The UAE Foreign Ministry endorsed the security forces’ crackdown in a statement carried by official news agency WAM late on Wednesday.
“The UAE … re-affirms its understanding of the sovereign measures taken by the Egyptian government after having exercised maximum self-control,” the statement said.
The Persian Gulf state, where dozens of anti-regime activists are incarcerated, criticized what it described as the “insistence of political extremism groups to make speeches of violence and incitement… that led to (Wednesday’s) sad events.”
On Wednesday, Egyptian security forces moved in to clear out thousands of Morsi supporters from two camps – one near the Rabaah al-Adawiya Mosque in Nasr City and a smaller one in Nahda Square in Giza.
According to Health Ministry, some 525 people were killed in the crackdown and 3,717 others injured, making Wednesday the deadliest day since the African country’s popular uprising in 2011 that ousted Hosni Mubarak.

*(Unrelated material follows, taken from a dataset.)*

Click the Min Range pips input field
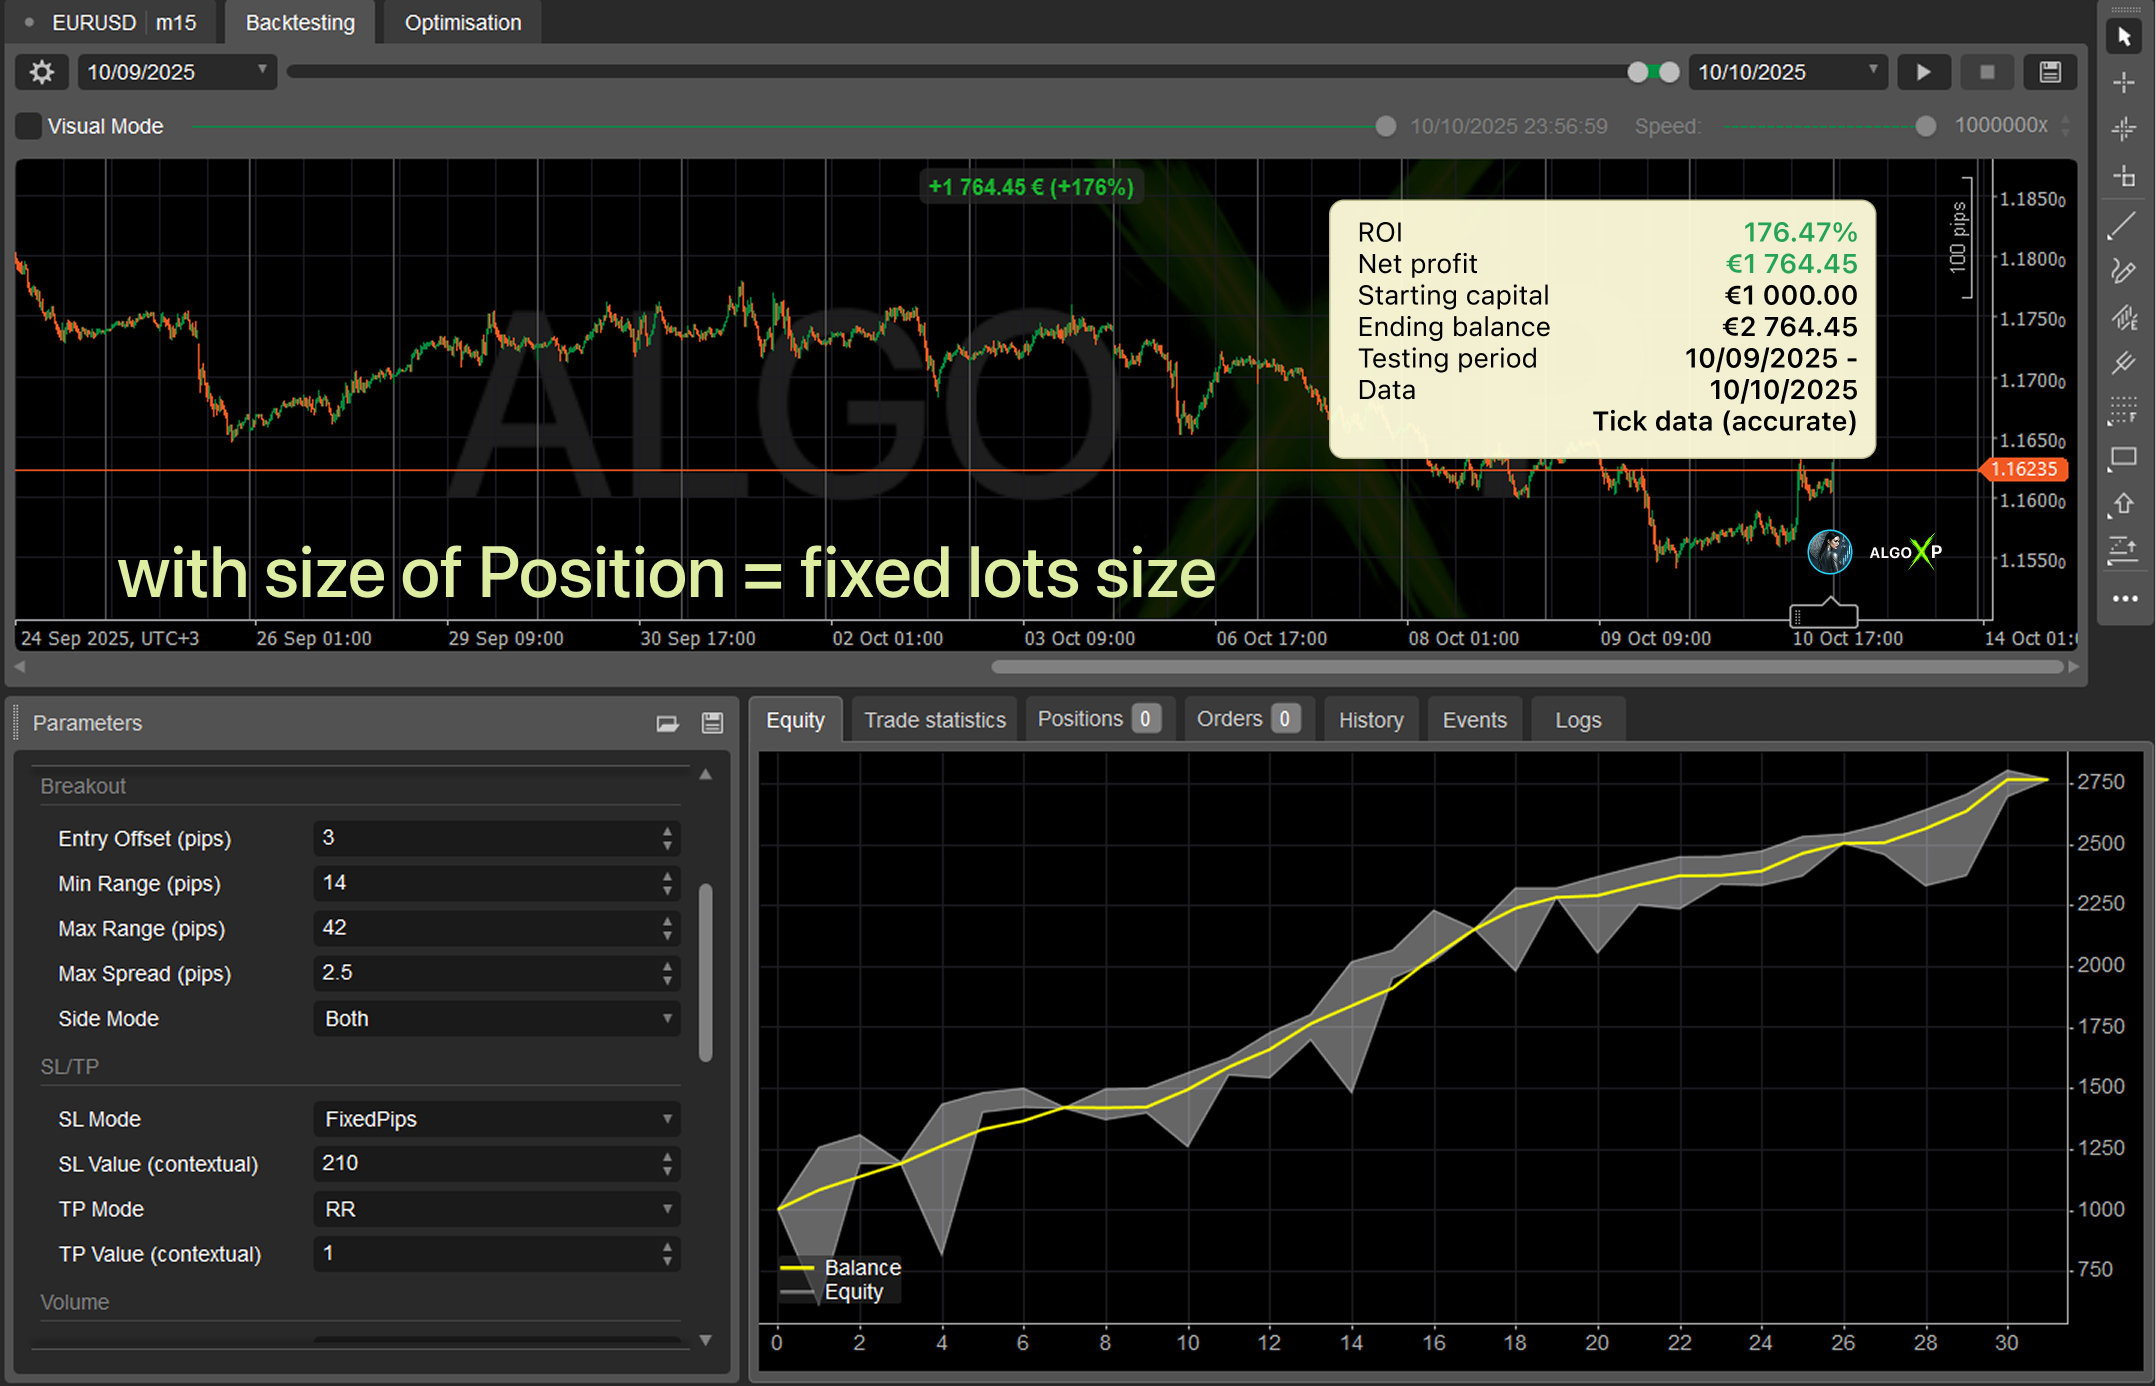The height and width of the screenshot is (1386, 2156). [485, 883]
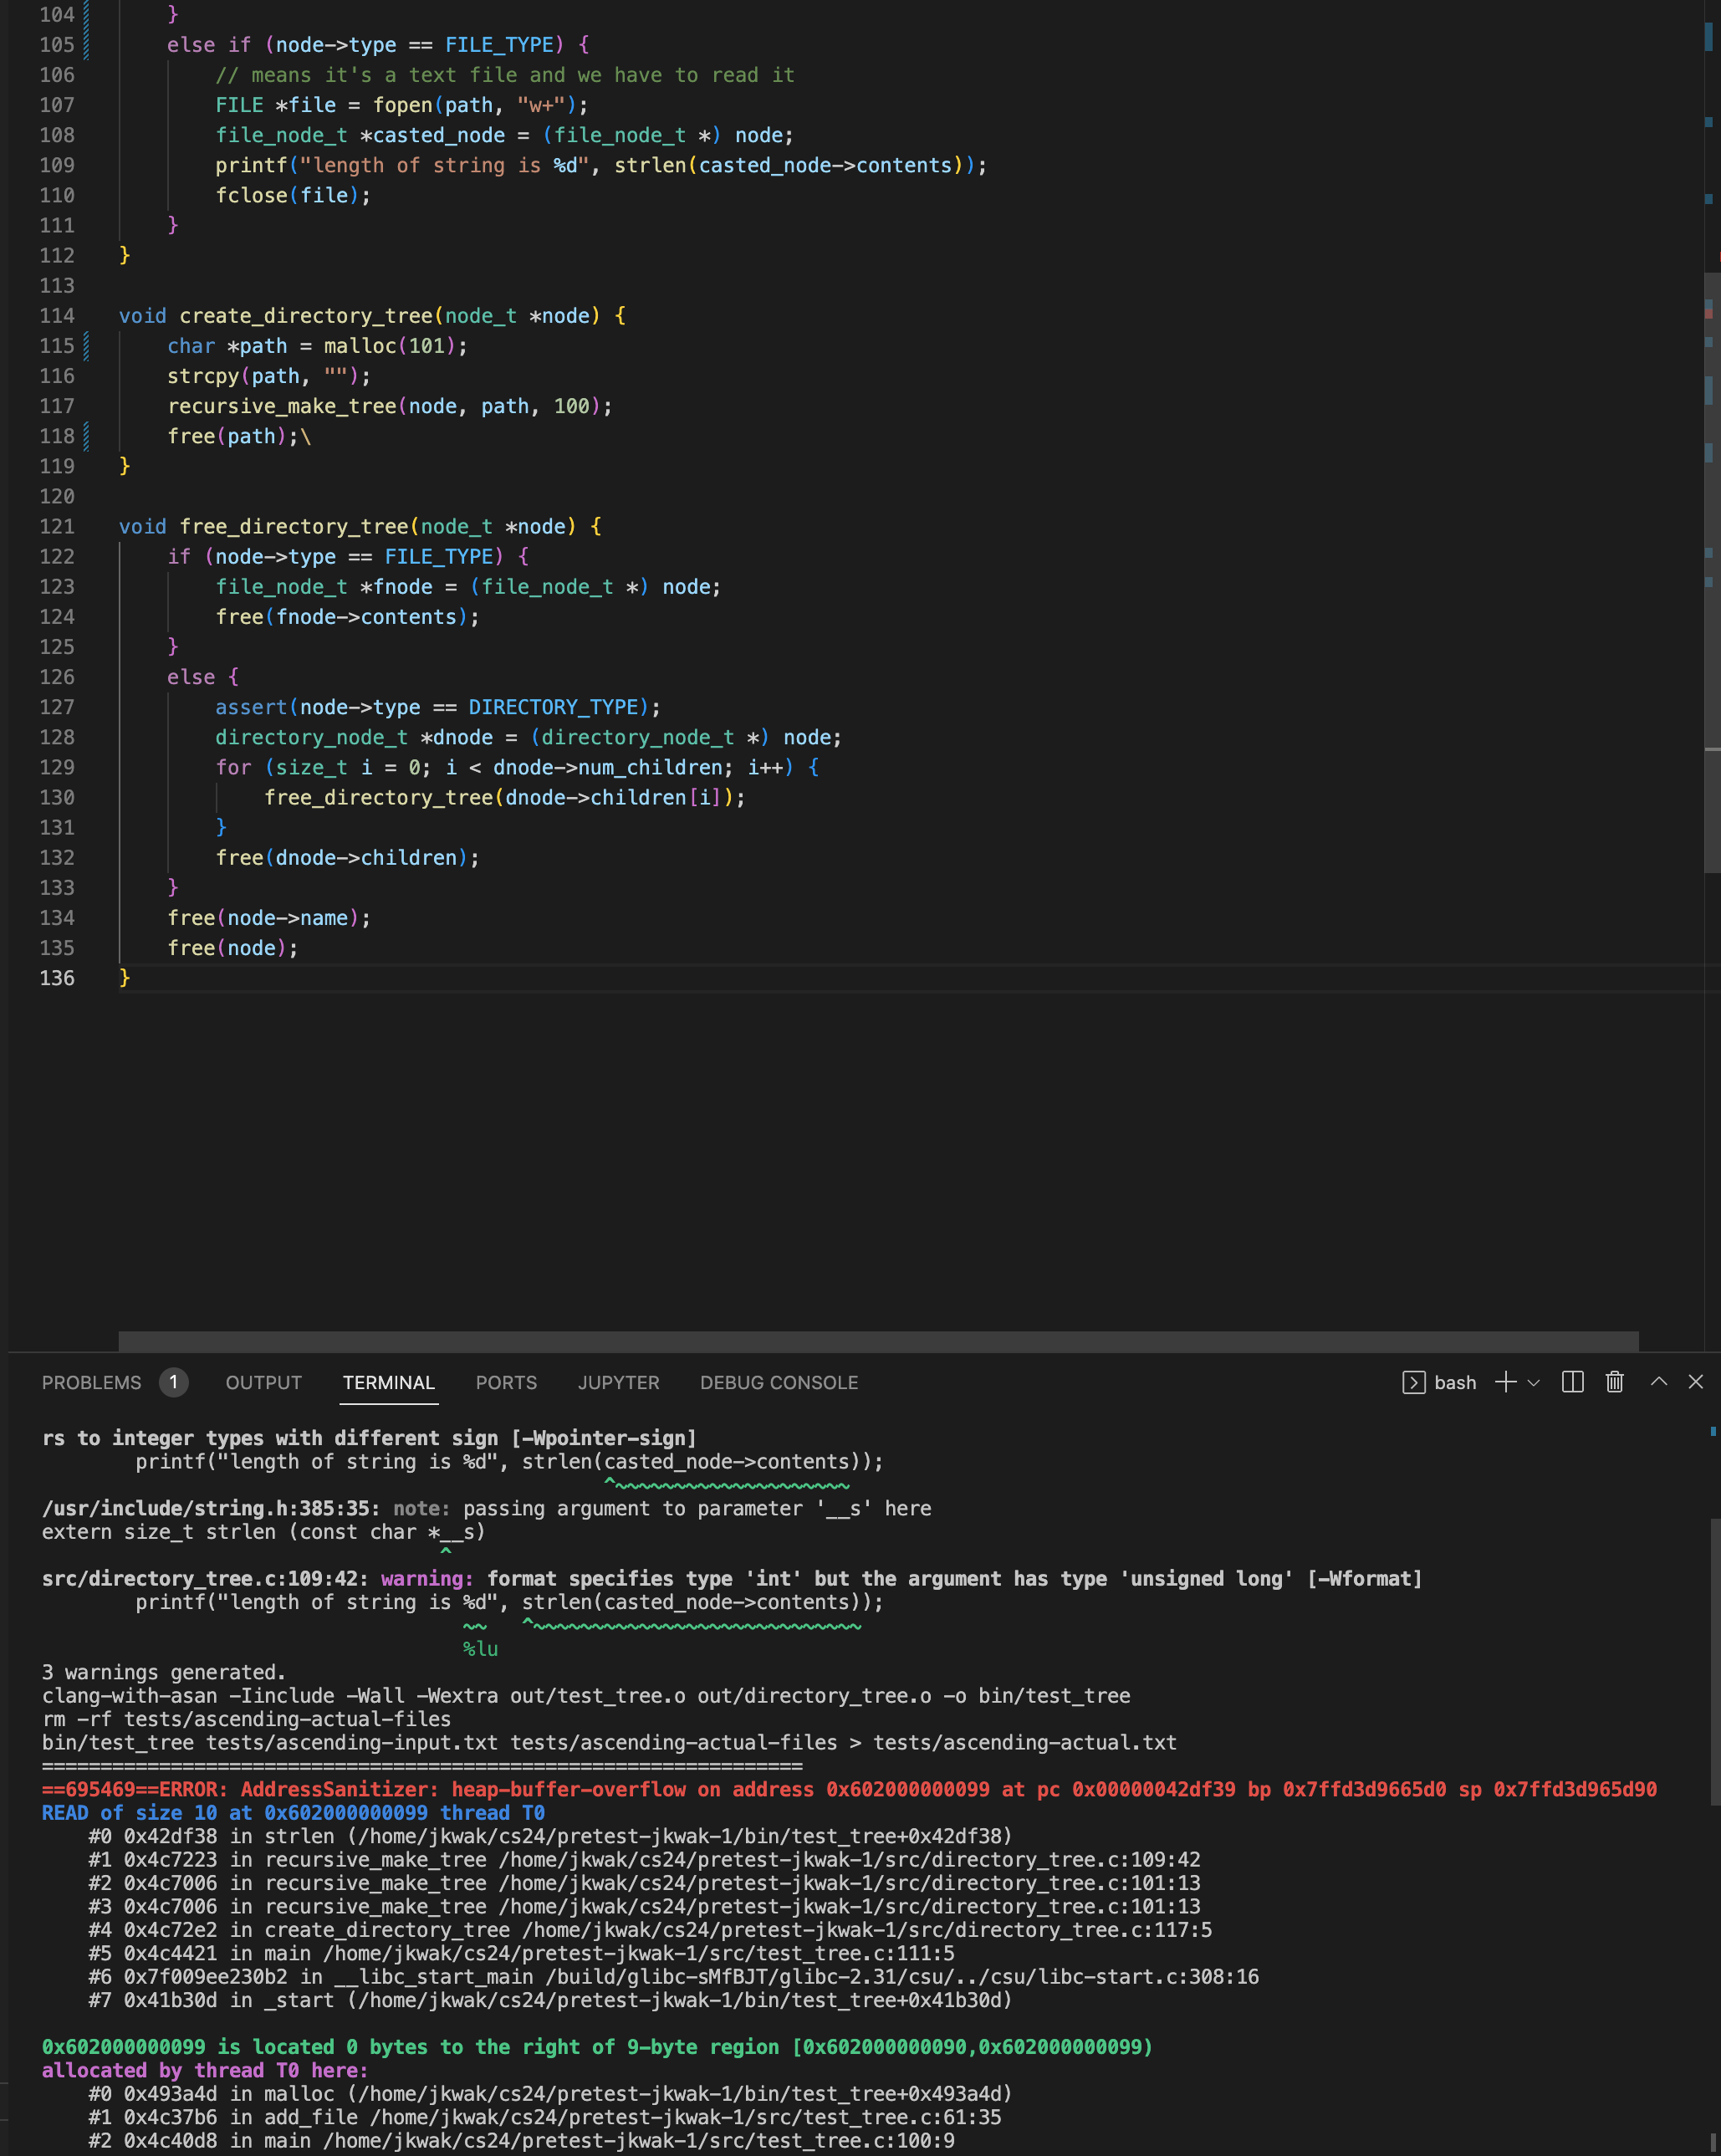The image size is (1721, 2156).
Task: Switch to the DEBUG CONSOLE tab
Action: [x=778, y=1382]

Bahrain also voiced support for the violent crackdown on Morsi’s supporters, saying the “measures taken by Egyptian authorities to restore peace and stability were to protect the rights of the Egyptian citizen, which the state is obliged to do.”
Bahrain has been the scene of uprising since mid-February 2011. The Al Khalifa regime launched a brutal crackdown on the peaceful protests and called in Saudi-led Arab forces from neighboring states.
After the ouster of Egypt’s first elected president, Saudi Arabia, the UAE and Kuwait pledged a total of USD 12 million in aid to help Egypt’s weakening economy.
Egyptian authorities say the interim government forces will stand firm against any more protests.
Morsi’s Muslim Brotherhood party, however, put the death toll far higher, saying more than 2,000 people had died in the police crackdown on Morsi supporters.